Combining MLAG Clusters with VXLAN Fabric

In the previous MLAG Deep Dive blog posts we discussed the innards of a standalone MLAG cluster. Now let’s see what happens when we connect such a cluster to a VXLAN fabric – we’ll use our standard MLAG topology and add a VXLAN transport underlay to it with another switch connected to the other end of the underlay network.

MLAG cluster connected to a VXLAN fabric

MLAG cluster connected to a VXLAN fabric

A few notes before we get to the cumbersome details:

  • We still need the peer link between the MLAG cluster members. Replacing the peer link with a virtual link over the VXLAN fabric is another interesting topic that we’ll deal with some other time.
  • Connecting MLAG clusters in a traditional bridging fabric is boring. Every MLAG cluster looks like a dual-homed host to adjacent clusters.
  • Considerations similar to the ones described in this blog post apply to other transport technologies (TRILL, SPBM) or proprietary fabric solutions, but we won’t discuss them because those technologies aren’t exactly mainstream anymore.

Dynamic MAC Learning Ruins the Day

In a typical VXLAN-based fabric, we’d assign a unique VXLAN tunnel endpoint (VTEP) IP address to every leaf switch.

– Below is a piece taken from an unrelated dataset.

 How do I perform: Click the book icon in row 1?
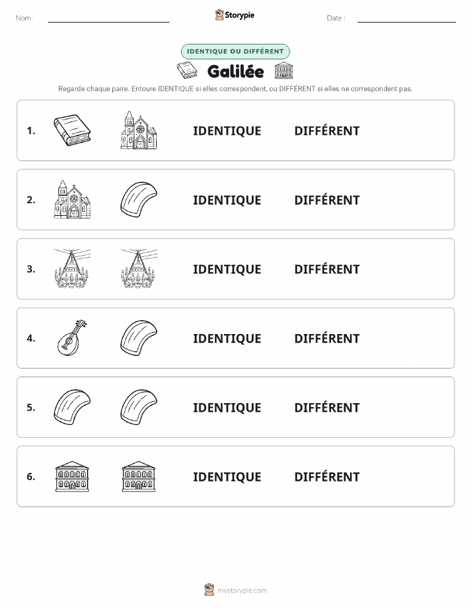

That approach does not work for MLAG clusters if we want to rely on dynamic MAC learning instead of using EVPN control plane.

Imagine host A having a lot of TCP or UDP sessions with host Z:

  • If the host A uses the typical 5-tuple hashing algorithm, it will probably use both uplinks (toward S1 and S2) to send Ethernet frames to Z.
  • Ethernet frames with the same source MAC address (A) will be encapsulated into VXLAN frames on S1 and S2 and sent toward Sx.
  • Sx might receive frames from the same source MAC address coming from two different source VTEPs (S1 and S2). That will totally confuse Sx if it uses dynamic MAC learning to build MAC-to-VTEP mapping tables

Conclusion: S1 and S2 must use the same source IP address when encapsulating the traffic coming from a dual-attached (MLAG) host.

Aside: The requirement to use an anycast VTEP IP address complicates the device configuration. VTEP IP address is usually attached to a loopback interface, and IP addresses configured on loopback interfaces are commonly used to set OSPF or BGP router ID.

Having two routers with the same router ID in a network running a link-state routing protocol produces interesting results. To alleviate that pitfall, vendors usually recommend configuring two loopback interfaces1, and using a static IGP router ID to ensure the automatic process doesn’t select the VTEP loopback interface as the source of router ID.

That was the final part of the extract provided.